Although retired, it is still referenced for historical context; it classified cleanrooms based on particle counts.

3. Good Manufacturing Practice (GMP)

In pharmaceutical and biotechnology sectors, GMP guidelines dictate design and operational standards.

4. International Organization for Standardization (ISO)

Various ISO standards guide cleanroom materials and construction practices to ensure compliance.

How to Design a Cleanroom?

1. Define the Purpose: The first step in cleanroom design is to clearly define the intended use. Whether it’s for Semiconductor manufacturing, pharmaceutical production, or medical device assembly, the specific processes will dictate the cleanroom requirements.

2. Establish CleanRoom Classification: Based on the intended use, determine the classification required, such as ISO6. This will inform all design decisions, from airflow design to materials and finishes.

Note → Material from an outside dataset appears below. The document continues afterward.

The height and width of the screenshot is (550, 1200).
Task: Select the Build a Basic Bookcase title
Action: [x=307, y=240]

3. Plan the Layout: The layout must facilitate efficient workflow while minimizing contamination risks. This includes considering the placement of equipment, personnel flow, gowning areas, and material entry points. A logical flow minimizes cross-contamination and maximizes operational efficiency.

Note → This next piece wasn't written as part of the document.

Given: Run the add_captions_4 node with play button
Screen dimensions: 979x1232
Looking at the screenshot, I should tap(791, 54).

What are the Key Cleanroom Design Considerations?

Air Filtration

High-efficiency particulate air (HEPA) filters should be used to maintain air quality.

Positive Pressurization

Ensure that the cleanroom is positively pressurized to prevent outside contaminants from entering.

Material Selection

Use smooth, non-porous surfaces that are easy to clean.

Lighting

Adequate lighting without creating shadows or glare is essential.

Environmental Control

Systems for controlling temperature, humidity, and airflow must be integrated into the design.

Monitoring Systems

Include continuous monitoring systems for airborne particles, temperature, and humidity.

Accessibility

Design should allow for easy access to equipment and maintenance without compromising cleanliness.

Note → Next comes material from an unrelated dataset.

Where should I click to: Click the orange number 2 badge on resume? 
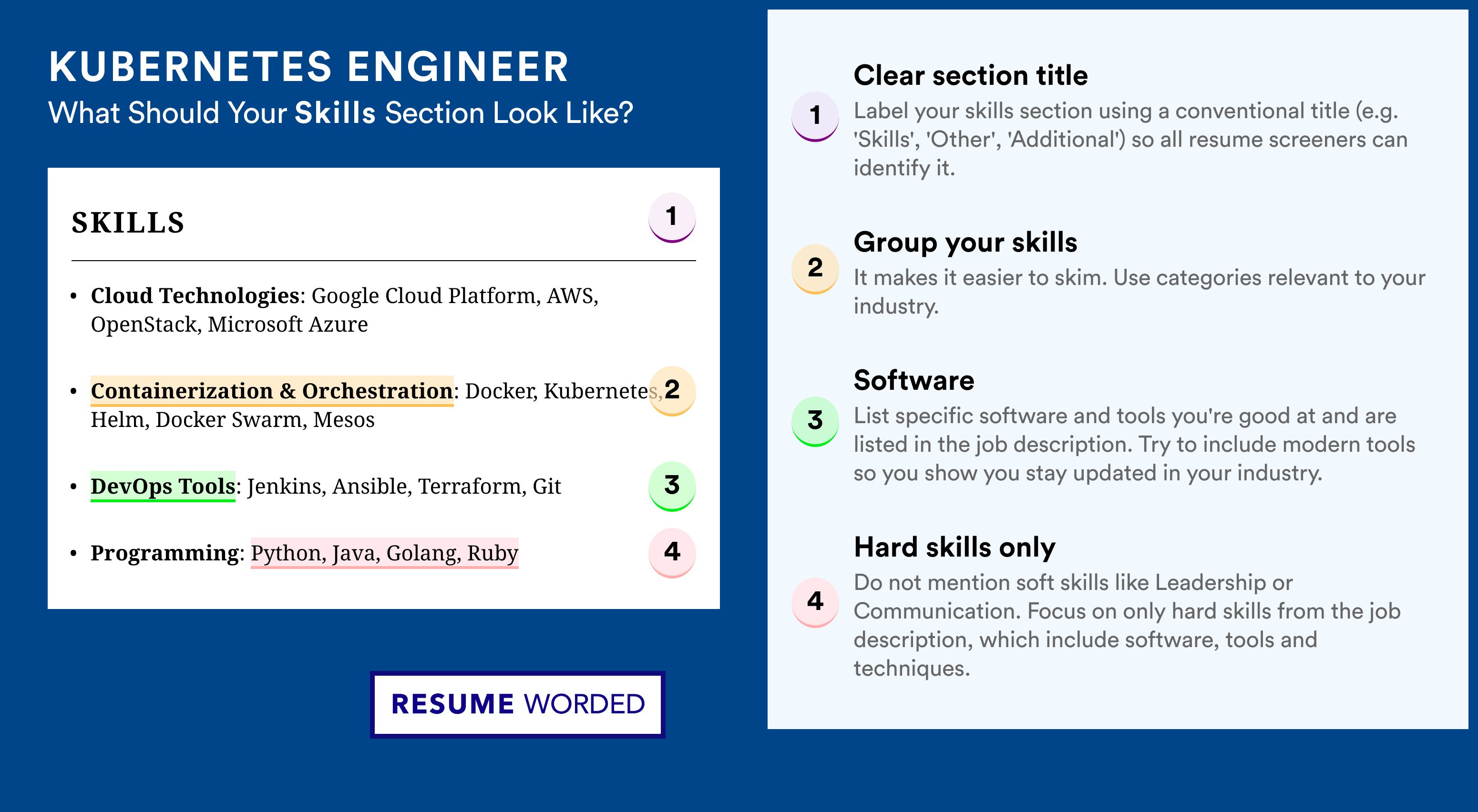click(x=672, y=391)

What is Cleanroom Design Qualification?

1. Design Qualification (DQ)

Establishing that the design meets the intended use and regulatory requirements.

2. Installation Qualification (IQ)

Ensuring that all systems are installed according to specifications and that all components function as intended.

3. Operational Qualification (OQ)

Testing the cleanroom under operational conditions to confirm that it meets performance criteria.

What is the Particle Count for ISO6 Cleanroom?

To ensure the functionality and compliance of an ISO ISO 6 cleanroom, several critical requirements must be met, focusing primarily on contamination control and environmental conditions.

1. Airborne Particulate Levels

Maximum allowable limits:

• 0.5 µm: 3,520 particles/m³

• 1.0 µm: 832 particles/m³

• 5.0 µm: 29 particles/m³

2. Air Change Rates

A minimum of 20 air changes per hour is required to maintain air quality and prevent contamination.

3. Temperature and Humidity Control

Temperature typically maintained between 18°C and 24°C (64°F to 75°F).

Relative humidity should be controlled between 30% and 60% to prevent static and condensation.

4. Material Specifications

Surfaces should be smooth, non-porous, and easy to clean.

Use of materials that do not shed particles.

5. Personnel Training

Staff must be properly trained in cleanroom protocols and contamination control procedures.

6. Monitoring Equipment

Continuous monitoring of air quality, temperature, and humidity levels should be implemented to ensure compliance with standards.

7. Design Features

Include features such as positive pressurization, proper airflow patterns, and adequate filtration systems (HEPA or ULPA filters).

With these requirements in place, an ISO6 cleanroom can effectively support the critical processes found in high-tech industries.